> **Aim of the task**: Within the lines below, find those that hold the string "will" and copy each one.

> **Supplied records**:
-- Opening Marker --

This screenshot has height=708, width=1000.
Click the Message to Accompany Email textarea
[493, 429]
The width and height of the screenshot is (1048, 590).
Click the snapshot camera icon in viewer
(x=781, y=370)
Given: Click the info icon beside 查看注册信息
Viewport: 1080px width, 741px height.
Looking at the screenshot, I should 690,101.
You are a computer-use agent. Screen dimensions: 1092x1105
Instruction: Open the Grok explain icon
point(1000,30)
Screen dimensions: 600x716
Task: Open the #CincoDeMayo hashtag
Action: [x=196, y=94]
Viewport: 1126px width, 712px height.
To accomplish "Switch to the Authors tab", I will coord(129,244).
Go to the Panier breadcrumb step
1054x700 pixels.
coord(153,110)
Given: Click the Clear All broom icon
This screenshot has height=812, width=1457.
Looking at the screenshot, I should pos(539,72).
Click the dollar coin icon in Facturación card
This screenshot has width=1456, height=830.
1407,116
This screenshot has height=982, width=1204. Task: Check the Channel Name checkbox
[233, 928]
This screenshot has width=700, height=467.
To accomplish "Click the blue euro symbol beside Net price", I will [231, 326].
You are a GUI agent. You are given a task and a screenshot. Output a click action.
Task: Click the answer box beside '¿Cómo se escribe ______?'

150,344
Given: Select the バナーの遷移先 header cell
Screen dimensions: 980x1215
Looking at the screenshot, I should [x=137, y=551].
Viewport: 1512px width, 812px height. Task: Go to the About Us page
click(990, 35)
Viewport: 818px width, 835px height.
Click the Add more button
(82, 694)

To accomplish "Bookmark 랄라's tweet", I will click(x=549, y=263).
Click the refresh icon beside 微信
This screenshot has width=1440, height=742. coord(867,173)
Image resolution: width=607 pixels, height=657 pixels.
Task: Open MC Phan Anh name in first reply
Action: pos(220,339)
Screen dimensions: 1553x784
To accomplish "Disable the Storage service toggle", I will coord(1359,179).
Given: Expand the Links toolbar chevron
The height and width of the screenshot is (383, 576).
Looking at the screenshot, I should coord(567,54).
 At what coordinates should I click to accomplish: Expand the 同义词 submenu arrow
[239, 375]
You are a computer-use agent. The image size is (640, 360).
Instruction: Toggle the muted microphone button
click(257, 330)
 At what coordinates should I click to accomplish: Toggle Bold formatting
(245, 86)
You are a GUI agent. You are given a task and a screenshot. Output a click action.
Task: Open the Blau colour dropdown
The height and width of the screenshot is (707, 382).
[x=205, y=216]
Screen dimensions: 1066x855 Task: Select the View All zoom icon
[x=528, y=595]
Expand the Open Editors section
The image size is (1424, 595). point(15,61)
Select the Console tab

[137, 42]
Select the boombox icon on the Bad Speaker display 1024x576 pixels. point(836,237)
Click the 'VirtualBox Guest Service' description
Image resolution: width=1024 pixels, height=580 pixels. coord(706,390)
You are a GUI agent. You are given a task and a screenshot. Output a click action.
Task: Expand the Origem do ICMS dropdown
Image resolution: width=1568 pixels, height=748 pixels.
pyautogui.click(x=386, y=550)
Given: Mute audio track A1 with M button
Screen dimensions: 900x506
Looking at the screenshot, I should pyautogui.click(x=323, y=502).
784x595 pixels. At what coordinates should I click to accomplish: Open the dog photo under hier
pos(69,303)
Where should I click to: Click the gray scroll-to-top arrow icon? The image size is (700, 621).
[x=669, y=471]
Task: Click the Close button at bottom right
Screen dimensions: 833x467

-- Closing Marker --

> **Task response**:
To accomplish "Switch to the Authors tab", I will coord(129,244).
To accomplish "Click the blue euro symbol beside Net price", I will [231, 326].
To accomplish "Bookmark 랄라's tweet", I will click(x=549, y=263).
To accomplish "Disable the Storage service toggle", I will coord(1359,179).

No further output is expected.